Symbol - manipulate Perl symbols and their names  

SYNOPSIS

    use Symbol;


    $sym = gensym;
    open($sym, "filename");
    $_ = <$sym>;
    # etc.


    ungensym $sym;      # no effect


    print qualify("x"), "\n";              # "Test::x"
    print qualify("x", "FOO"), "\n"        # "FOO::x"
    print qualify("BAR::x"), "\n";         # "BAR::x"
    print qualify("BAR::x", "FOO"), "\n";  # "BAR::x"
    print qualify("STDOUT", "FOO"), "\n";  # "main::STDOUT" (global)
    print qualify(\*x), "\n";              # returns \*x
    print qualify(\*x, "FOO"), "\n";       # returns \*x


 

DESCRIPTION

Symbol::gensym creates an anonymous glob and returns a reference to it. Such a glob reference can be used as a file or directory handle.
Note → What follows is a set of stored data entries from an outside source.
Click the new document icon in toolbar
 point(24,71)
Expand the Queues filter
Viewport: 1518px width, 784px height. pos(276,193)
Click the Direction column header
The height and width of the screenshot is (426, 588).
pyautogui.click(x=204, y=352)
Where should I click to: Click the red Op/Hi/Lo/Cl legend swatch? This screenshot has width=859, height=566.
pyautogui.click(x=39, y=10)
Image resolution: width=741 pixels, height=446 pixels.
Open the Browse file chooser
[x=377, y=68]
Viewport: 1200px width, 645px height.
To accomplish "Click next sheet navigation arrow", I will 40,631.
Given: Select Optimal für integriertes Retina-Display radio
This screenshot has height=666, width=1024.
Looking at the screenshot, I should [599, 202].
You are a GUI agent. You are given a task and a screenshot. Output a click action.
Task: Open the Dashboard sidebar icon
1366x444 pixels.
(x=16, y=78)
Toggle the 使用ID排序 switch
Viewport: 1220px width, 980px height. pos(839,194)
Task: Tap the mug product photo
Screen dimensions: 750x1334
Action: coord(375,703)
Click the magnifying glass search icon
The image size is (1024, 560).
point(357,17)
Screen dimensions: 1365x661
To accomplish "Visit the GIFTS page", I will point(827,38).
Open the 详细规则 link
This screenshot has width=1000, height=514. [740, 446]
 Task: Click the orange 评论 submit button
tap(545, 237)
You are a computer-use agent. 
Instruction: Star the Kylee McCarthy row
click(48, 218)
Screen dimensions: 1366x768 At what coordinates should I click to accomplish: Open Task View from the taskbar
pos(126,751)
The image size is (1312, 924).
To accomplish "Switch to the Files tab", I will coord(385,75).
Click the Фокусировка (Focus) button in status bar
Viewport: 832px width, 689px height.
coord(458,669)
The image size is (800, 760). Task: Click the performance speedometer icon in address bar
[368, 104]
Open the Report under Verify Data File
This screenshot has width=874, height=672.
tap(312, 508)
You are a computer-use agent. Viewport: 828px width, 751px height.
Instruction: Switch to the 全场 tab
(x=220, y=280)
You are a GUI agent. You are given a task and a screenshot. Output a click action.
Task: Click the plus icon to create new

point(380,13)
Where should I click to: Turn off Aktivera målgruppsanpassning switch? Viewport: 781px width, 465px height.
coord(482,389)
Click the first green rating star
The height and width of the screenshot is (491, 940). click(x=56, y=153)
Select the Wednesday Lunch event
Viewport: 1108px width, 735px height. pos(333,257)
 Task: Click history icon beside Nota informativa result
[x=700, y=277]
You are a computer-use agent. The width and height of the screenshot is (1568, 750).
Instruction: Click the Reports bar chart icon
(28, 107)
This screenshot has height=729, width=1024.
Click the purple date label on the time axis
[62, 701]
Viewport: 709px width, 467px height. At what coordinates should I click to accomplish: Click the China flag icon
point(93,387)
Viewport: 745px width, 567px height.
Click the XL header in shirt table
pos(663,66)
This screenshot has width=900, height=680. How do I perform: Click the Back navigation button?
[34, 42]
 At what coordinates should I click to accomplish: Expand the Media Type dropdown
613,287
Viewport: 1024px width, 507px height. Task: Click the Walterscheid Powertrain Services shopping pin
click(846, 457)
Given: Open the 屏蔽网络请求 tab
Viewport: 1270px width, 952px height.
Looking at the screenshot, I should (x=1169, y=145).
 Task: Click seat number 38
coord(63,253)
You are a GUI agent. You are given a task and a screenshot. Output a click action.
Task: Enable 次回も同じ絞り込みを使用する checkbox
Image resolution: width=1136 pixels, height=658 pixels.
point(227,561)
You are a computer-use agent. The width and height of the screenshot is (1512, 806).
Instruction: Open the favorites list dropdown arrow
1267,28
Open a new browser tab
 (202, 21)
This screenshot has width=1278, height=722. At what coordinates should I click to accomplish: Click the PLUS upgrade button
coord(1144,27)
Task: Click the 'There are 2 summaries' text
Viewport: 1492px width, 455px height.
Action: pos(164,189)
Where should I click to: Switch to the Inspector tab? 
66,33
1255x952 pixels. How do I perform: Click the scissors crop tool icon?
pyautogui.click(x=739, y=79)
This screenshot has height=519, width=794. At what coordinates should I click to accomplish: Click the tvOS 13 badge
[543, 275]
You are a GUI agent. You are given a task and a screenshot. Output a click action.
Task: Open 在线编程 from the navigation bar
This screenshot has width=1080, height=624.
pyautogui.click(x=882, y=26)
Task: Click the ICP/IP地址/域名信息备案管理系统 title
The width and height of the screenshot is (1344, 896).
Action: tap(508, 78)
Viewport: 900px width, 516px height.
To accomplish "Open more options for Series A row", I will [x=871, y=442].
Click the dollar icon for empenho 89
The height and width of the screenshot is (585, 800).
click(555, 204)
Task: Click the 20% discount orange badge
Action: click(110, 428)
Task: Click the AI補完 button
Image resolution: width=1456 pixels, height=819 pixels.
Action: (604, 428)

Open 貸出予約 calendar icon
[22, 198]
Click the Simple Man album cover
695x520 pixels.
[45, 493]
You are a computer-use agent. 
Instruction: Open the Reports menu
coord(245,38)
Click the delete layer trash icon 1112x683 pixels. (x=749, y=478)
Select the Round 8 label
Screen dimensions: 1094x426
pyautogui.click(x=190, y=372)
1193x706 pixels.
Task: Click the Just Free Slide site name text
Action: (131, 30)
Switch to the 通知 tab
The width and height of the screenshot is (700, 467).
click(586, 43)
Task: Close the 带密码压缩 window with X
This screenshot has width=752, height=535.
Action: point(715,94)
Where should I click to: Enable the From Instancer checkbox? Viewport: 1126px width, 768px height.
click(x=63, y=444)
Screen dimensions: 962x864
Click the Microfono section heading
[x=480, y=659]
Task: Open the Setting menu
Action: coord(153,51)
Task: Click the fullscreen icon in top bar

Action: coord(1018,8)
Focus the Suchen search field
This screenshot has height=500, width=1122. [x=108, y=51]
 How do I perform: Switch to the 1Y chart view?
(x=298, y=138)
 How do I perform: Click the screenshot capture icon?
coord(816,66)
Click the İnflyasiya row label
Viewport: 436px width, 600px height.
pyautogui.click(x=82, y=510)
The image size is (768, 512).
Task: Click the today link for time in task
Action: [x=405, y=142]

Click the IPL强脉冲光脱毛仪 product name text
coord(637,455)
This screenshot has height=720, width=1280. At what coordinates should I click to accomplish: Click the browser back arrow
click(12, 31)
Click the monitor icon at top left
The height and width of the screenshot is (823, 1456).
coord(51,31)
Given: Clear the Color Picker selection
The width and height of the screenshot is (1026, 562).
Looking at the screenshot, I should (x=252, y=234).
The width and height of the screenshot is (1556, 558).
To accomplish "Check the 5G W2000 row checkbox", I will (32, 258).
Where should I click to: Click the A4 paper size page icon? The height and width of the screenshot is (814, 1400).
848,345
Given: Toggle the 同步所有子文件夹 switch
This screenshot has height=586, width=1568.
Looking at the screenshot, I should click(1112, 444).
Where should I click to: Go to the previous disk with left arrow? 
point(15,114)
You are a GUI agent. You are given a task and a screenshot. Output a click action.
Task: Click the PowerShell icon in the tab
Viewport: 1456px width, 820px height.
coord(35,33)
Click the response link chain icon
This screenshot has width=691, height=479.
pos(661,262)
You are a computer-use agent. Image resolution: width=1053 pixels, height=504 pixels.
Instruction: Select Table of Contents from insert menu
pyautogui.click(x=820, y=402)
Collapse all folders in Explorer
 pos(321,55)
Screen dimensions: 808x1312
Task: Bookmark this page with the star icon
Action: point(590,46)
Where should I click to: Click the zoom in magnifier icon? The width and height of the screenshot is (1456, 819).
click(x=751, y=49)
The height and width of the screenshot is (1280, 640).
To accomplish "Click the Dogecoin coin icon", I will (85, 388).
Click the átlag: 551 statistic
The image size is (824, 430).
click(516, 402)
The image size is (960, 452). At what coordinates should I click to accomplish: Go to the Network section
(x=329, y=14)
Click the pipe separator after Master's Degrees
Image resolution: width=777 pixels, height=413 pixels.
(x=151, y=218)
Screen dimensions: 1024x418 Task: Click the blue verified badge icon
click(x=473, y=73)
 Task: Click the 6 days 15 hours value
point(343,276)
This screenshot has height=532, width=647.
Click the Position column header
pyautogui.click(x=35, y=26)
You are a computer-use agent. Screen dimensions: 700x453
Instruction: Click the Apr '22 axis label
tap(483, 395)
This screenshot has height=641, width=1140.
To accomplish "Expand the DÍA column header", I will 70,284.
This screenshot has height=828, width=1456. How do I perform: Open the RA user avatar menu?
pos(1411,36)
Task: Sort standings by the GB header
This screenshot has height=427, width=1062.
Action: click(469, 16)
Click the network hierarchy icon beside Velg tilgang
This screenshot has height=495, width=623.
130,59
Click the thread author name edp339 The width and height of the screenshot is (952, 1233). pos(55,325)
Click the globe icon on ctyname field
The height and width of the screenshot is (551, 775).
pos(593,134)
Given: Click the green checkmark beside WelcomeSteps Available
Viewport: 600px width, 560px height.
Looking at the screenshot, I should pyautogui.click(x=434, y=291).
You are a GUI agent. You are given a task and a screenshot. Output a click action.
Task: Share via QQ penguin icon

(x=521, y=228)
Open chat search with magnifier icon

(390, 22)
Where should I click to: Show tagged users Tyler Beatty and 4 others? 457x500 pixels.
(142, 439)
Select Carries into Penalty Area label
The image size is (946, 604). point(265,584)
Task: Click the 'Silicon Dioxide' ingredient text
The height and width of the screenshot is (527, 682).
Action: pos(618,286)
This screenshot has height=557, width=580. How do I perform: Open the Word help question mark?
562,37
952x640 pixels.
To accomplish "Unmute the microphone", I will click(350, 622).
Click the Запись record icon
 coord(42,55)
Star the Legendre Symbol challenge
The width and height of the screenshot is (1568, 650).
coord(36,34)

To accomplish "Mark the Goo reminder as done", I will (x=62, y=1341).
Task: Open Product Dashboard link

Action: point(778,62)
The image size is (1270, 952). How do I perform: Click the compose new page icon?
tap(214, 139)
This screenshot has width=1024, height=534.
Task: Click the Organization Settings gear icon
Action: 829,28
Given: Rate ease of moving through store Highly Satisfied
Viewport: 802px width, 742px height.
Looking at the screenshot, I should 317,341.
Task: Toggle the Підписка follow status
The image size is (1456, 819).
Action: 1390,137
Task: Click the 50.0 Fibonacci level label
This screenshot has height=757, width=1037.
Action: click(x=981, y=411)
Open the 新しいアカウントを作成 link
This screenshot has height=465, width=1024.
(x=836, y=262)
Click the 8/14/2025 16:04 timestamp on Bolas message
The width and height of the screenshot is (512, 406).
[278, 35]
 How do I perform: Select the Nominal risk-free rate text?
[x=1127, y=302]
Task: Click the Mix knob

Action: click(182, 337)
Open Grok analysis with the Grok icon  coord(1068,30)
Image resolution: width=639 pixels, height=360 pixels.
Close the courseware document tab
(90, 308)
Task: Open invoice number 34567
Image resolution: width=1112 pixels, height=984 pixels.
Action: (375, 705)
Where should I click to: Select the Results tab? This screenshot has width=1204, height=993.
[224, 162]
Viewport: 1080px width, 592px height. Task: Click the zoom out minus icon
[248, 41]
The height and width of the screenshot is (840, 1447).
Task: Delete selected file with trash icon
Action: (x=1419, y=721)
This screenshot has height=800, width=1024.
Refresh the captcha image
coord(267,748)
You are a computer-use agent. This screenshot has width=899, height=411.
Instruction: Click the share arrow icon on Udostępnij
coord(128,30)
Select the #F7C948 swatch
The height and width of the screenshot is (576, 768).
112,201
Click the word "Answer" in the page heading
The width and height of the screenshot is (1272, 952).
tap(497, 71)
For backward compatibility with older implementations that didn't support anonymous globs, Symbol::ungensym is also provided. But it doesn't do anything.

Symbol::qualify turns unqualified symbol names into qualified variable names (e.g. ``myvar'' -> ``MyPackage::myvar"). If it is given a second parameter, qualify uses it as the default package; otherwise, it uses the package of its caller. Regardless, global variable names (e.g. ``STDOUT'', ``ENV'', ``SIG") are always qualfied with ``main::''.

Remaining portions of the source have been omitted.